Вот тут-то и случилось то, что случилось. Будто град загрохотал по крышам – зал засвистел, заулюлюкал, захохотал… Кто-то открыл занавес.
Ничего сверхневероятного на сцене не происходило, мало ли старшеклассников целуются в школе под лестницей, но тут их выставили на всеобщее обозрение, как жениха с невестой. «Горько, горько!» – незамедлительно послышались вопли. Леха в панике заметался по просцениуму, широко развел руки, загораживая друзей, и рявкнул на зал:
– Эй, кончай лол, монстры!
Только тогда попавшиеся на внеплановой мизансцене актеры отскочили друг от друга, как ошпаренные, и умчались в разные стороны, а народ по ту сторону сцены заблеял уже сдержаннее.
– Буга-га, я пацтулом! – подначивали Леху отдельными «каментами».
– Ржунимагу!
– Базарь исчо!
Народ ждал речи от благополучно воскресшего дуэлянта.
– Н-ну? – ехидно спросила Юля, появляясь из-за кулисы.
Леха снова развел руками, помедлил и, что-то вспомнив, произнес:
– Простим горячке юных лет… и юный жар и юный бред!
Ленский и Пушкин продолжали жить в Лехе. Классика живее всех живых. К гадалке не ходи…
Посреди бурлящего веселья Женя с Санькой ускользнули с вечера.
– Позорище! – стонала она.
– За каникулы забудут, – убеждал он. – Театр и есть позорище, его когда-то так и называли.
Женя подумала: а и впрямь! Ну и что – поцеловались. Она, между прочим, знает не одну девчонку, которая хотела бы очутиться на ее месте.
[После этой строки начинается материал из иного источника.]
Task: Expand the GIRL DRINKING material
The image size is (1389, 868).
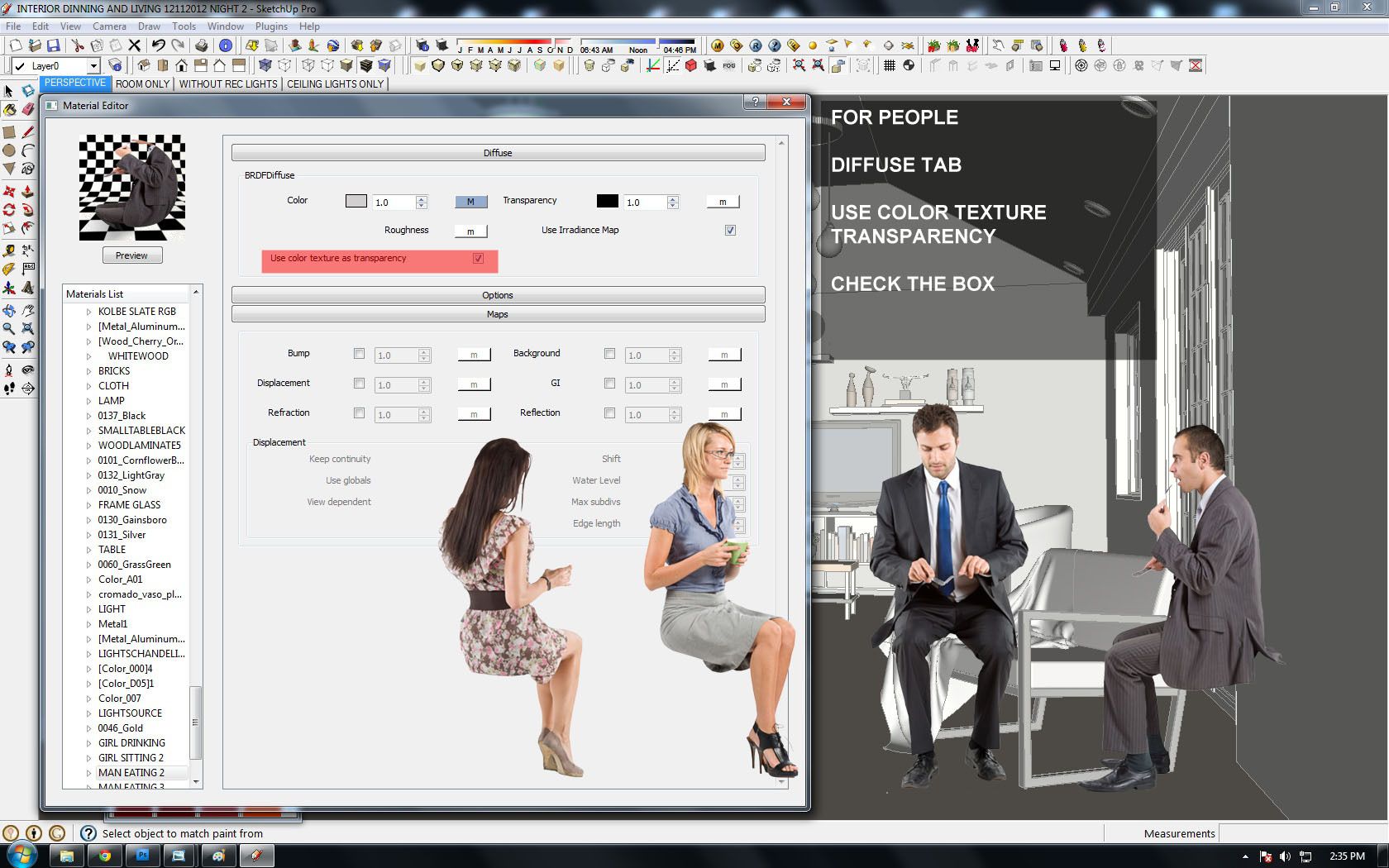Action: (x=89, y=743)
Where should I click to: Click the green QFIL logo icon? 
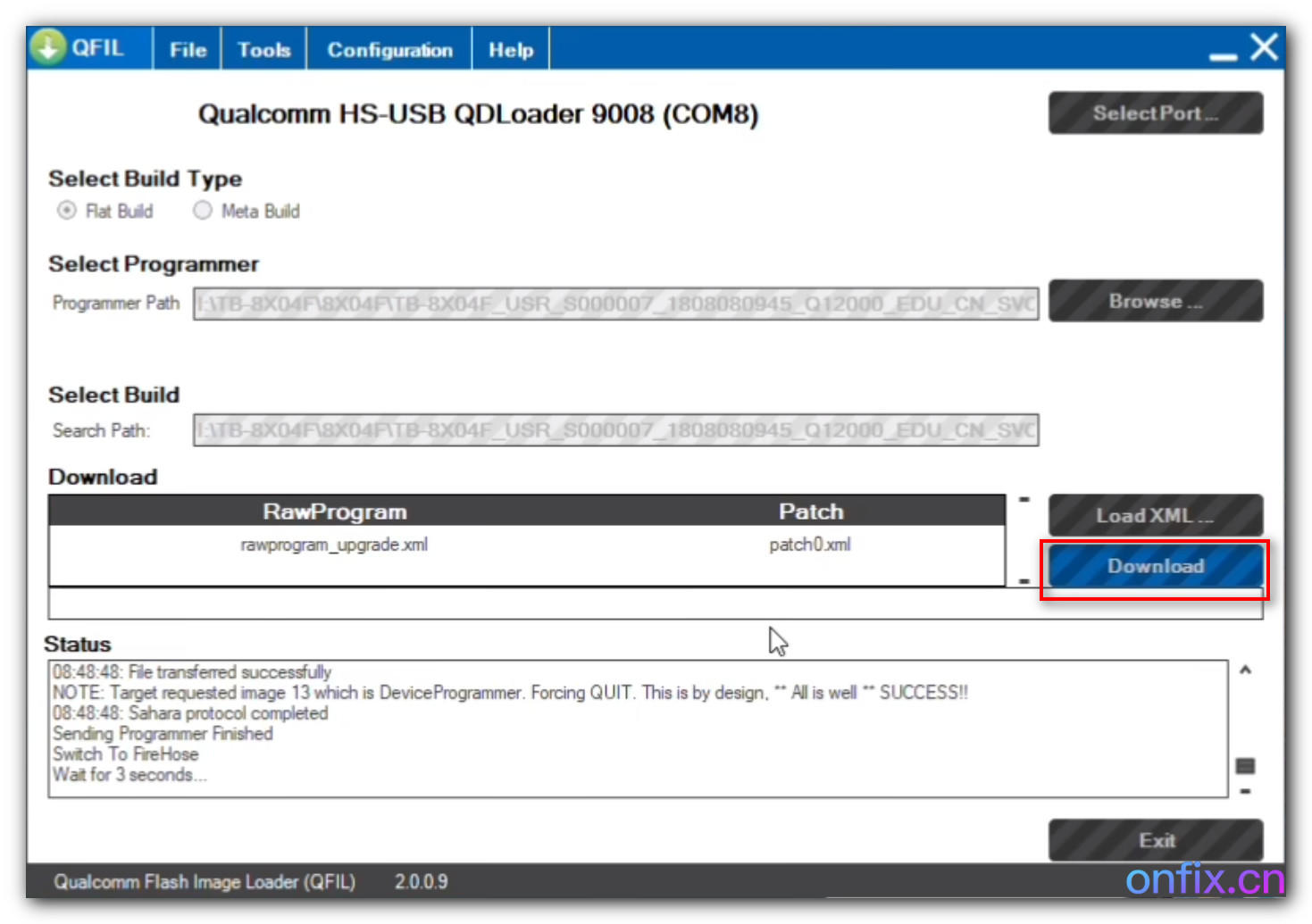point(48,47)
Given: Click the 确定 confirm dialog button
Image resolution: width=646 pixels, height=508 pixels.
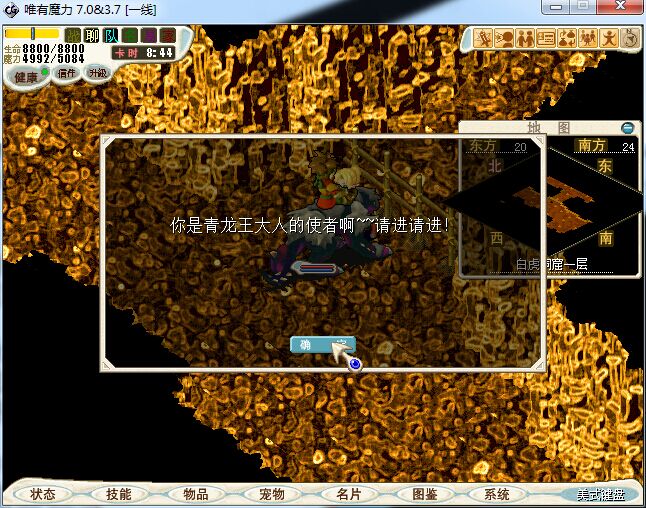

Ох, спасибо Лехе! Не растерялся, перевел стрелки на себя. Верный друг. Настоящий мужчина… Как ни опешила Женя от Юлиного коварства, она заметила, как вспыхнули Надины щеки и глаза зажглись голубыми лампочками в Лехину сторону. «Красавчега» на вечере явно ждал бенефис.
Миша, должно быть, беседует с Ириной Захаровной о постановке. «Старая няня» осталась наедине со своими провокациями. Какие, впрочем, ее годы. Юлю, как всех девиц возраста шабли и шато дикем, ждет поле непаханое увлекательнейшего изучения мужчин и дальнейшей их классификации.
Между домами на главной городской площади мелькал светящийся конус праздничной ели. Погода стояла самая благодатная, какую только мог заказать напоследок усталый декабрь: падал легкий снег. Хорошо гулять под ним… и целоваться. Не сговариваясь, Женя с Санькой побежали к Новогоднему парку и поцеловались у первой же елки. Медленно-медленно, как на сцене. Куда спешить? Поцелуй не мороженое, не растает за пять минут. Впереди целая жизнь.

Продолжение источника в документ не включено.